There are simple techniques for getting the chain out of the locker and carefully down to the seabed. Left alone, the new crew may just chuck the anchor out of the locker and then try to catch the speeding links as they whipped over the bow roller. In order to avoid this, and possibly any lost fingers, we went through the process of flaking the chain and using a chain brake.
Instead of guessing how much chain to let out, the chain is flaked out on deck using stanchions as a rough measuring guide. The 24 metres of chain we required were laid out into eight, three metre flakes of chain on the foredeck.
The end of the chain is secured to a cleat. It should be cleated so that the chain on top of the cleat leads into the chain locker and not to the anchor, otherwise the chain will become trapped under load.
The chain brake allows the chain to run out or stop as required.
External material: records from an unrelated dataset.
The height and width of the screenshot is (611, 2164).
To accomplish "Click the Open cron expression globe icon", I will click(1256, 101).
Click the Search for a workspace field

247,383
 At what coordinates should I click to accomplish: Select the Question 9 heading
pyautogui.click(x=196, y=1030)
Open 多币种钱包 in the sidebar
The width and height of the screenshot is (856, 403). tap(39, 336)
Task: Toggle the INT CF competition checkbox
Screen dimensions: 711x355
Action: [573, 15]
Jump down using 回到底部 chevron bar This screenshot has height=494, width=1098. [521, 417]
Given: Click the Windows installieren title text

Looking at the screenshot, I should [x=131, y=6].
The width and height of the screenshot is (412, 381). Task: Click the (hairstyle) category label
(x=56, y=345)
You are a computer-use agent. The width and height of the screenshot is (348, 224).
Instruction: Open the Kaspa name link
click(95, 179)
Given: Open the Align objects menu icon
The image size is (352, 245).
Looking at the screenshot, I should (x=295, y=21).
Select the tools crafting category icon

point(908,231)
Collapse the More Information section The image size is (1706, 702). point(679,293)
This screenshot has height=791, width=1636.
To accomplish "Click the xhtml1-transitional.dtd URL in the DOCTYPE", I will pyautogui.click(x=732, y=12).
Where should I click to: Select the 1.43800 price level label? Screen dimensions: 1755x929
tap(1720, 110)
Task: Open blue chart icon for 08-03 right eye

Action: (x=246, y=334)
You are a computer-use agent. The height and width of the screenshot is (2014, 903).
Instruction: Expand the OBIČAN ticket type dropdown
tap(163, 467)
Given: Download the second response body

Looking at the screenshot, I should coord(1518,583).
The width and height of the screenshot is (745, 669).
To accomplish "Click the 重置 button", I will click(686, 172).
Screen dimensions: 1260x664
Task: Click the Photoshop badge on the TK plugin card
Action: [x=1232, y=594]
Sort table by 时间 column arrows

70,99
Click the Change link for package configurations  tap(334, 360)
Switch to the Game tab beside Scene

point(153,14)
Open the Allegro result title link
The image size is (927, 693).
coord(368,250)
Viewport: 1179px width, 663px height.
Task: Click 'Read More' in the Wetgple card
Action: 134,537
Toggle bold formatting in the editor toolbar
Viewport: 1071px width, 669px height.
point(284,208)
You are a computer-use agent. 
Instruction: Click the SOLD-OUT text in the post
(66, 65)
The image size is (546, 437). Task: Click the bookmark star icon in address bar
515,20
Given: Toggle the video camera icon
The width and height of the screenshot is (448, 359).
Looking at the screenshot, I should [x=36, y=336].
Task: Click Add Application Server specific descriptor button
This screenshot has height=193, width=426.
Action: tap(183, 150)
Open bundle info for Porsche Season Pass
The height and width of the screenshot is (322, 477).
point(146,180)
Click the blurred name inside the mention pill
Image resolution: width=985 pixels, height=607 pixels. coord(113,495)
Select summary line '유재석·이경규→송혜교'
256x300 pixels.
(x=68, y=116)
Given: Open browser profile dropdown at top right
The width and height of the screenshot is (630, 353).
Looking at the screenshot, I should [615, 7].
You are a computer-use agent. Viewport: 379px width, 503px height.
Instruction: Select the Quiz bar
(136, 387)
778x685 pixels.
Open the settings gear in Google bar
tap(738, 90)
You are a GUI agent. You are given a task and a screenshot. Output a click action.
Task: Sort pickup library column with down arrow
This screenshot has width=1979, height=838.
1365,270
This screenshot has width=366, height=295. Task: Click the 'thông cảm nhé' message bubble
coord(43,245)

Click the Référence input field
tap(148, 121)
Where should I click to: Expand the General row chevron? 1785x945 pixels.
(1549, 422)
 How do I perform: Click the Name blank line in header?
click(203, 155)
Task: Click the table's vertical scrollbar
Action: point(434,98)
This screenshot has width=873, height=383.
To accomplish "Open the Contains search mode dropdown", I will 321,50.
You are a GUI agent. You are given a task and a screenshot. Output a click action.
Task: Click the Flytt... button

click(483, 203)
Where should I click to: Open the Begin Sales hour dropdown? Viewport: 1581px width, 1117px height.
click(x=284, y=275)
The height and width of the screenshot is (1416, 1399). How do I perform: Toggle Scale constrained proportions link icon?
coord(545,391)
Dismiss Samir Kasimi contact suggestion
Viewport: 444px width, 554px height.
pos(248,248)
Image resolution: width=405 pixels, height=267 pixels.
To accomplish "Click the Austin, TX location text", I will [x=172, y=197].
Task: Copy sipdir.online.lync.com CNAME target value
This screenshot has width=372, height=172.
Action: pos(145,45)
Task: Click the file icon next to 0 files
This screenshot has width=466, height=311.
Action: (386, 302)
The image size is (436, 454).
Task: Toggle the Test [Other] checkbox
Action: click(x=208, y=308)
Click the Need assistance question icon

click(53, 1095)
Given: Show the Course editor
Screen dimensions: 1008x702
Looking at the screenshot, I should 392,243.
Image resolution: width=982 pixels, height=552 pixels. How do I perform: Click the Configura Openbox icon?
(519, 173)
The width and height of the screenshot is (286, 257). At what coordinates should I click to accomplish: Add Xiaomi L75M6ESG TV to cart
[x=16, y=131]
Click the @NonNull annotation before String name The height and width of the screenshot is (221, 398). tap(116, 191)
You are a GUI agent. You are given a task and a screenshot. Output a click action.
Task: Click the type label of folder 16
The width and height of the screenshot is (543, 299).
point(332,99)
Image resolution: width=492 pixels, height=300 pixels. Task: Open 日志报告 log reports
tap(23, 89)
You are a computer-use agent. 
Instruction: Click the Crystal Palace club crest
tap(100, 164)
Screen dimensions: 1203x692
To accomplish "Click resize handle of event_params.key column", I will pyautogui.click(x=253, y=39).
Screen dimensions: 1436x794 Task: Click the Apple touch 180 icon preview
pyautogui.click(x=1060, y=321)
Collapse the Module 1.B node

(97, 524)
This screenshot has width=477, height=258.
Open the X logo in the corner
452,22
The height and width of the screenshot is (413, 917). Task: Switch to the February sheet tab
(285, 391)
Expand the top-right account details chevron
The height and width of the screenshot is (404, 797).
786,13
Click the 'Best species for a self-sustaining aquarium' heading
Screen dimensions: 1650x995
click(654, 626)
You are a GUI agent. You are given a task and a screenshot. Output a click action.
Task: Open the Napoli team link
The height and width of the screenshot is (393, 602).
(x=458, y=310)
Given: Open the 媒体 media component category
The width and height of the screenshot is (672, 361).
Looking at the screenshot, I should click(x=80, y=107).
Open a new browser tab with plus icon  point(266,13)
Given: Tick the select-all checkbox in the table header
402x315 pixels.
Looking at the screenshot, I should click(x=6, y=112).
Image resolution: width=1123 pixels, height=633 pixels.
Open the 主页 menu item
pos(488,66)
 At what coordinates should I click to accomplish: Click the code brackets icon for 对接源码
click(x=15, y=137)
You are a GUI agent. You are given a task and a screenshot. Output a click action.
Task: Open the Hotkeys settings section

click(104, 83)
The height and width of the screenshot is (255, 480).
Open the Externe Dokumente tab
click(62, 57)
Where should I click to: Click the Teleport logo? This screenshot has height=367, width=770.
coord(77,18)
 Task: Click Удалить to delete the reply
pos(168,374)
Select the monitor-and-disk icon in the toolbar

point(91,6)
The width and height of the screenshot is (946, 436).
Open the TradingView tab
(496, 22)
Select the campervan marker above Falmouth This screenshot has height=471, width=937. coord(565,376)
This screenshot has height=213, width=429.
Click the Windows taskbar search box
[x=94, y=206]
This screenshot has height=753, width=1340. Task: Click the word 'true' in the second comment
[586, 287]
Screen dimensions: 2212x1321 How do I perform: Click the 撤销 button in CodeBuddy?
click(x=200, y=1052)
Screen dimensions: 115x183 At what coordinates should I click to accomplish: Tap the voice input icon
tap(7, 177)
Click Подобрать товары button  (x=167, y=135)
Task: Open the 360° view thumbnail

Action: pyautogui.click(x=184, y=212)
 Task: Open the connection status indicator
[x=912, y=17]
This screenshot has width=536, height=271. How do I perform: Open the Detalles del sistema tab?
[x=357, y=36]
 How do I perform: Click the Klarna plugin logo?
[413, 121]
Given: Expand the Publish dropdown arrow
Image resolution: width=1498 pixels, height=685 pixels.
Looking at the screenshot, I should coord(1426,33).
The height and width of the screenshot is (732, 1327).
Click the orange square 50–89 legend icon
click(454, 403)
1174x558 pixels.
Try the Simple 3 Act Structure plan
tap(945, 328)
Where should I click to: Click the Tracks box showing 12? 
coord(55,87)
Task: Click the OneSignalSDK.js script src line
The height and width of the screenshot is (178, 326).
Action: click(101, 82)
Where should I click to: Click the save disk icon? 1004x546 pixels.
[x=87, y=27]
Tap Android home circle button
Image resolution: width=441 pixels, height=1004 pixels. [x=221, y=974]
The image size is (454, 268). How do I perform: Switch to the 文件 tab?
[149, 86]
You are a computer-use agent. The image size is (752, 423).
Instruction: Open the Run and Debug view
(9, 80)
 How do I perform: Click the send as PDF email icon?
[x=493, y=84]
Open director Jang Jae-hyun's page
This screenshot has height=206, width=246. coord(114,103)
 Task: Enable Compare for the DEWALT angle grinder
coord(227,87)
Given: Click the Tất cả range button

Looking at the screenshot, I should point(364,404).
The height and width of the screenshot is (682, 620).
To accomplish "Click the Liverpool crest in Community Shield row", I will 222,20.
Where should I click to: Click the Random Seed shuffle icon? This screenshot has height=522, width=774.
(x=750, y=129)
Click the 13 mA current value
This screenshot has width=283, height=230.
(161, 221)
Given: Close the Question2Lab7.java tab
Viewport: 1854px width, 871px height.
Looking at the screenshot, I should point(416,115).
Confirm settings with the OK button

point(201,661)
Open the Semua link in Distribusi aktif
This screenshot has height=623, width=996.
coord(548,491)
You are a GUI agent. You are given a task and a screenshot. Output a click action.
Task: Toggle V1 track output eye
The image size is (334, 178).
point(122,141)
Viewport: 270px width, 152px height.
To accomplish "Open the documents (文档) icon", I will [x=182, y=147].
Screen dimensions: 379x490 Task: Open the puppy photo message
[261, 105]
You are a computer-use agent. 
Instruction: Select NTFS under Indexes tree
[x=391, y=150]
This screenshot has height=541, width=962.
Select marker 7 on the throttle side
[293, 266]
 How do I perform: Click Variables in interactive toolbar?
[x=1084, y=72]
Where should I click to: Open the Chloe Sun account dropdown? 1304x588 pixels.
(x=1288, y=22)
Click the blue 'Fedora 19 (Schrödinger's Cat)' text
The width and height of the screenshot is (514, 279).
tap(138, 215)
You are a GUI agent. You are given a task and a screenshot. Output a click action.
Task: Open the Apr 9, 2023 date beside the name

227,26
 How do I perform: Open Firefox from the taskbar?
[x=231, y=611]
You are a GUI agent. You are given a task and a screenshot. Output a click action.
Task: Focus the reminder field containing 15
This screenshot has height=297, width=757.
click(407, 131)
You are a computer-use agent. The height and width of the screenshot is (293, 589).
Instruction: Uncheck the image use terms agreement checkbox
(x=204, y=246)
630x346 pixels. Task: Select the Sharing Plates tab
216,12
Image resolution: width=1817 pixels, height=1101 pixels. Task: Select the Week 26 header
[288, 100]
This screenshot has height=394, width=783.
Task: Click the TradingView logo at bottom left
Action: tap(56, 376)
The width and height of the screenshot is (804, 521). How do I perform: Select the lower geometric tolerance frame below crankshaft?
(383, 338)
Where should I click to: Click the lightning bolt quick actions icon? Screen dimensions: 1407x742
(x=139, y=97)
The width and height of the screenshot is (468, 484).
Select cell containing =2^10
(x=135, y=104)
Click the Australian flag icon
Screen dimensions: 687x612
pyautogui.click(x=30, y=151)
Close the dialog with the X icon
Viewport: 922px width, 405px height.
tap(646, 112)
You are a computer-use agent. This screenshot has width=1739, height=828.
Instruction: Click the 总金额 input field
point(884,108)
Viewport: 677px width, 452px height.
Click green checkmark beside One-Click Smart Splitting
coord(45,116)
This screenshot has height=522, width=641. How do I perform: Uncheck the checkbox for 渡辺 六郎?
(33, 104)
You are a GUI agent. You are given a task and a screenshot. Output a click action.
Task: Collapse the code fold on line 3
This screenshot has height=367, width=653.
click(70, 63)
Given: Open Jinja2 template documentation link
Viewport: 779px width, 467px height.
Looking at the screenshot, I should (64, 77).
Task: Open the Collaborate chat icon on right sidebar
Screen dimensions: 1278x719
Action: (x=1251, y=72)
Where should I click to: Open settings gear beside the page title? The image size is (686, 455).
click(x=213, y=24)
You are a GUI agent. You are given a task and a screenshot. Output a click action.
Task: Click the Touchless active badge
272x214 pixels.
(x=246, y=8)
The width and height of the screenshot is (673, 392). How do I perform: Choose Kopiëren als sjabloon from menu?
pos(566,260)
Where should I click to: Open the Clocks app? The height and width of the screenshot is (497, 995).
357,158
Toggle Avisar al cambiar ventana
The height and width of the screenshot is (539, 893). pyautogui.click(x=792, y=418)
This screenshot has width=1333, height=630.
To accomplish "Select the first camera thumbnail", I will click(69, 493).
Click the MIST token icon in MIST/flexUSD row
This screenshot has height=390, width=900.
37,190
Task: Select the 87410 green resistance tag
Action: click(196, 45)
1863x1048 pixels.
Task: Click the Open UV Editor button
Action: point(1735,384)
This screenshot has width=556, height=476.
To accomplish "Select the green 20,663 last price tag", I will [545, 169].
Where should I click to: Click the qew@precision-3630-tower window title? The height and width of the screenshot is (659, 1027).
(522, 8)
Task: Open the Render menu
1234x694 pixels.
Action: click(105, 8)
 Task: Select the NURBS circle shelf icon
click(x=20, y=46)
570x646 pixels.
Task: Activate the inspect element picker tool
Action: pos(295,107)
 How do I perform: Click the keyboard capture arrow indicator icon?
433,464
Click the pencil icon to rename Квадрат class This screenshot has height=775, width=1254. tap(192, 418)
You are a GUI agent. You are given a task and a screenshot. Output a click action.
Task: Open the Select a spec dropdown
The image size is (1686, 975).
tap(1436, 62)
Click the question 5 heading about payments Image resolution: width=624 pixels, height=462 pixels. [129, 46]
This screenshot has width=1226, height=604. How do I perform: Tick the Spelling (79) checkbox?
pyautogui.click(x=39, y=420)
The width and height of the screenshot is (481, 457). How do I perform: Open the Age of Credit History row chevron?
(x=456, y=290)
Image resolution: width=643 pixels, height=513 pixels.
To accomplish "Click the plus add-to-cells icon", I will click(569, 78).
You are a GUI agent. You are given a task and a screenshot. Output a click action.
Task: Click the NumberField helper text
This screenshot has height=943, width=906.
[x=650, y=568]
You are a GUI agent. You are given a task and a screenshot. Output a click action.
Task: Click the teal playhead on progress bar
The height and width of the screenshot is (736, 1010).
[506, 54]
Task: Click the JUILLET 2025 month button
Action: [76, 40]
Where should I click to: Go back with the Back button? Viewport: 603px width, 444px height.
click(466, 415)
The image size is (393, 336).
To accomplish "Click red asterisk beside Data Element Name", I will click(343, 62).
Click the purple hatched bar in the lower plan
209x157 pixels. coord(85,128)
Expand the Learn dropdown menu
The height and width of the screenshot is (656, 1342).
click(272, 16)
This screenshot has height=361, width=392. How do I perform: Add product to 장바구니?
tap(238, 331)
Importantly it keeps your fingers well away from the rattling links as the anchor is lowered. The brake is fashioned using a mooring warp attached to a centre bollard or separate cleat.
Secure one end of the warp so it leads out from the rear of the cleat and then pass the warp under the chain then back and under the rear of the cleat.
The chain brake is a friction device so easing the warp allows the chain to run and pulling slows the chain’s progress. An extra turn around either the chain or cleat takes the load of heavier ground tackle.
When it is time to drop anchor pop it over the bow roller and ensure that your feet are not caught up in the warps or flakes of chain. Ease the chain brake so the chain pays out at the required speed.
Even if I have a windlass I have used this method on kedge anchors where there is seldom any assistance and a steady drop of the anchor and scope is important. Let’s not let good bits of seamanship go to waste.